▸ **Exercise requirements**:
Give the count of lines in the data that include the string "DearHoney", with no added remarks.

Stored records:
○ ○ ○ ○

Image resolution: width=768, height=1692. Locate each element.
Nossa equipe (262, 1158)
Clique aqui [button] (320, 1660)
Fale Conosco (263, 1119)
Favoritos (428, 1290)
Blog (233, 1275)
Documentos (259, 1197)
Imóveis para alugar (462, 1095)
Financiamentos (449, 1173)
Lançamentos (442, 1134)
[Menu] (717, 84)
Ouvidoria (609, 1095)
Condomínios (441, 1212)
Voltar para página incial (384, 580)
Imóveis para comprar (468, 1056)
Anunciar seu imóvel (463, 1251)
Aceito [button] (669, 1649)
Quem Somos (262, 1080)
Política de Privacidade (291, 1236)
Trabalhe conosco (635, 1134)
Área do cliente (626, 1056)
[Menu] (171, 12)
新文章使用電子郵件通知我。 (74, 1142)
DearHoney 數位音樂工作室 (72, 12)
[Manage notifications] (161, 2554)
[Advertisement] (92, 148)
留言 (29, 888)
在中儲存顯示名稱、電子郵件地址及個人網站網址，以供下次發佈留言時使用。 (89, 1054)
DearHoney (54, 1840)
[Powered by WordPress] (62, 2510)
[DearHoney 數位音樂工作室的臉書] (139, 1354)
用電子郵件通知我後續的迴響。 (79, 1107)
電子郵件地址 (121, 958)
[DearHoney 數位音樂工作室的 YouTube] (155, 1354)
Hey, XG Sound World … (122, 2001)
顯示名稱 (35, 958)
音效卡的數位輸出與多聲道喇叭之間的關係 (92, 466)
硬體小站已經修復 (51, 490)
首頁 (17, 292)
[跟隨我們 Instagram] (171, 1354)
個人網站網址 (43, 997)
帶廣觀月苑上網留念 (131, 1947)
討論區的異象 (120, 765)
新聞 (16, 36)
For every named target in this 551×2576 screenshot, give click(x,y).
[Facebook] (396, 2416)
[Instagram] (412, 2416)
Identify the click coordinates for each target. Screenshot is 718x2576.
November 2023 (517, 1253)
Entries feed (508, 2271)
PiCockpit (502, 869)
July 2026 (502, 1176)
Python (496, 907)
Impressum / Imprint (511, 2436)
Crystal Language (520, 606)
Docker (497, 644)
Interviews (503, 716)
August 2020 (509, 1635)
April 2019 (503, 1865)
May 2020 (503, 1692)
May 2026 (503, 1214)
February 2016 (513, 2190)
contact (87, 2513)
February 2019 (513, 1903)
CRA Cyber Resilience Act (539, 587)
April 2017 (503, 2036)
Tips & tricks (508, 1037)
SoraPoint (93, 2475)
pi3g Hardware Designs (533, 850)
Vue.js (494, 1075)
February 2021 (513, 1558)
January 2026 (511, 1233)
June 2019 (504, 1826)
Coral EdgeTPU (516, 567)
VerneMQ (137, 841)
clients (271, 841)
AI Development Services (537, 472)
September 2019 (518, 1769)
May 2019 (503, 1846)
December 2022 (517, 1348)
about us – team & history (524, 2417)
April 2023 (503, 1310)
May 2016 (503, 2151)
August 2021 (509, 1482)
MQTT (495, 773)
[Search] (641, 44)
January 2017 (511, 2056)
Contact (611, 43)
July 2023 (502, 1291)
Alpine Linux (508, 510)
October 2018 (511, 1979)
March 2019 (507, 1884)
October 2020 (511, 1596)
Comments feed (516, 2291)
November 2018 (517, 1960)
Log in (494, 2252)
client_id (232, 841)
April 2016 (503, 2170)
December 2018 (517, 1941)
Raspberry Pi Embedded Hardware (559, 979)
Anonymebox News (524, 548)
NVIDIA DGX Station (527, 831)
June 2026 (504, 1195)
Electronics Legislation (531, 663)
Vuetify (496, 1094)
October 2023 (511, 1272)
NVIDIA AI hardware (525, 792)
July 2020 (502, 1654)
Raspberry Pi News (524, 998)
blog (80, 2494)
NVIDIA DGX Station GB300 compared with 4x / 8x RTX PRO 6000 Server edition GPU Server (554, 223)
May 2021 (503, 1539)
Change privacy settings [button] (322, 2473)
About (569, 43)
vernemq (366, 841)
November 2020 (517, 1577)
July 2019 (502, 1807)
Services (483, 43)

○ ○ ○ ○

▸ **Response**:
4